Sandhini Agarwal: In the weeks since launch, we’ve looked at some of the most terrible examples people have found, the worst things people have seen in the wild. We kind of assessed each of them and discussed how we should fix them.
Jan Leike: Sometimes it’s something that has gone viral on Twitter, but we have people reaching out to us quietly.
Sandhini Agarwal: A lot of things we found were jailbreaks, which is definitely an issue we need to address. But because users have to try these convoluted methods for the model to say something wrong, it’s not like it’s something we completely missed, or something that was very surprising to us. Still, it’s something we’re actively working on right now. When we find jailbreaks, we add them to our training and testing data. All the data we see feeds into a future model.
Jan Leike: Every time we have a better model, we want to release it and test it. We are very optimistic that targeted training on the opponent can significantly improve the situation with the jailbreak. It’s not clear if these issues will go away completely, but we believe we can make jailbreaking much more difficult. Again, it’s not like we didn’t know jailbreaking was possible before release. I think it’s very difficult to really anticipate what the real security issues will be with these systems once you deploy them. So we put a lot of emphasis on monitoring why people are using the system, what’s happening, and then reacting to that. That’s not to say we shouldn’t proactively mitigate security issues when we anticipate them.

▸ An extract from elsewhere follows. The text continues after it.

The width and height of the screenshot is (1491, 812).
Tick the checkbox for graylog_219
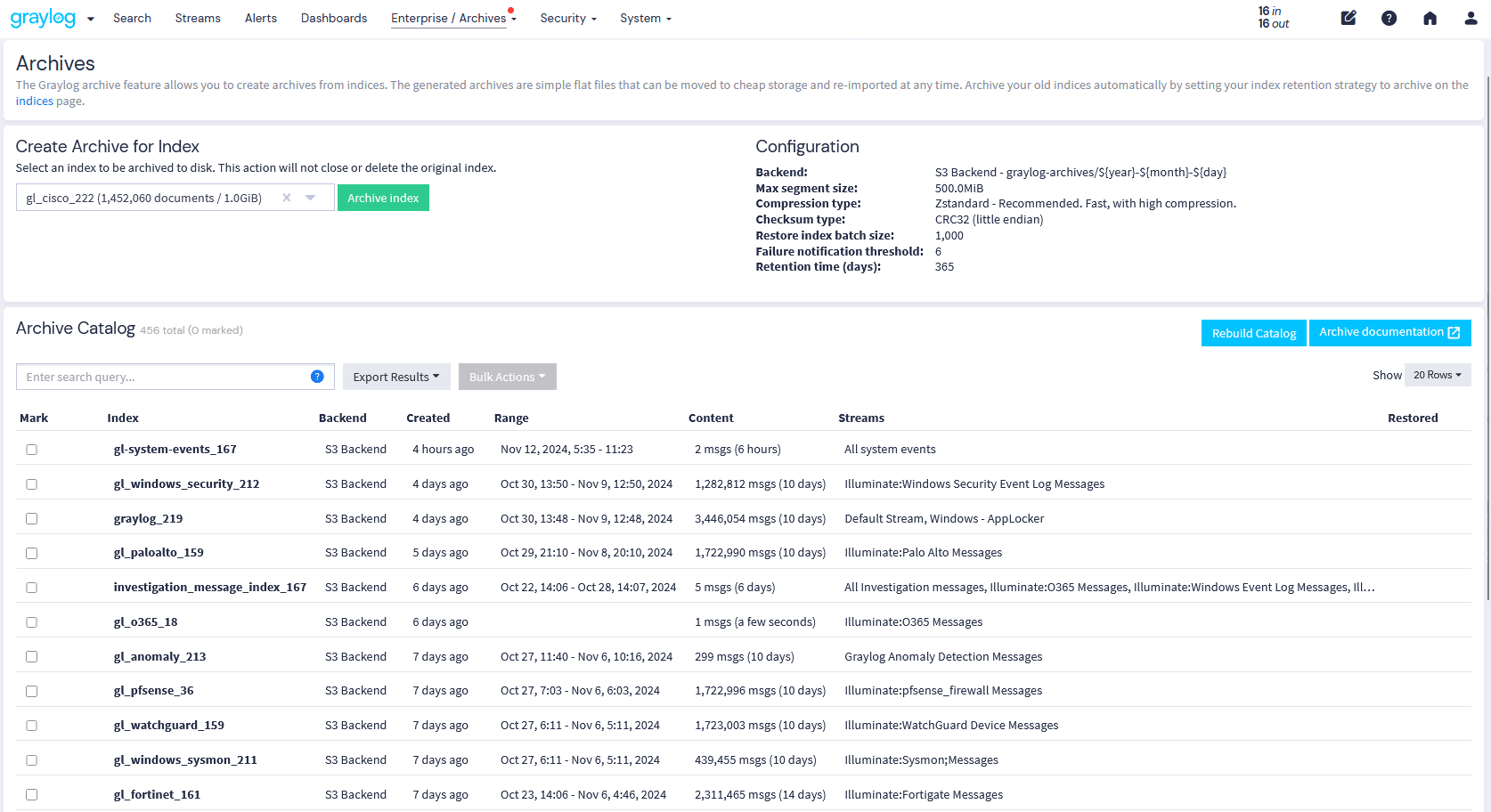coord(32,518)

But yes, it is very difficult to predict everything that will actually happen when a system enters the real world.
In January, Microsoft unveiled Bing Chat, a search chatbot which many assume to be a version of OpenAI’s officially unannounced GPT-4. (OpenAI says, “Bing is powered by one of our next-generation models that Microsoft has customized specifically for search. It incorporates advancements in ChatGPT and GPT-3.5.”) The use of chatbots by tech giants Technology with a multi-billion dollar reputation to protect creates new challenges for those tasked with building the underlying models.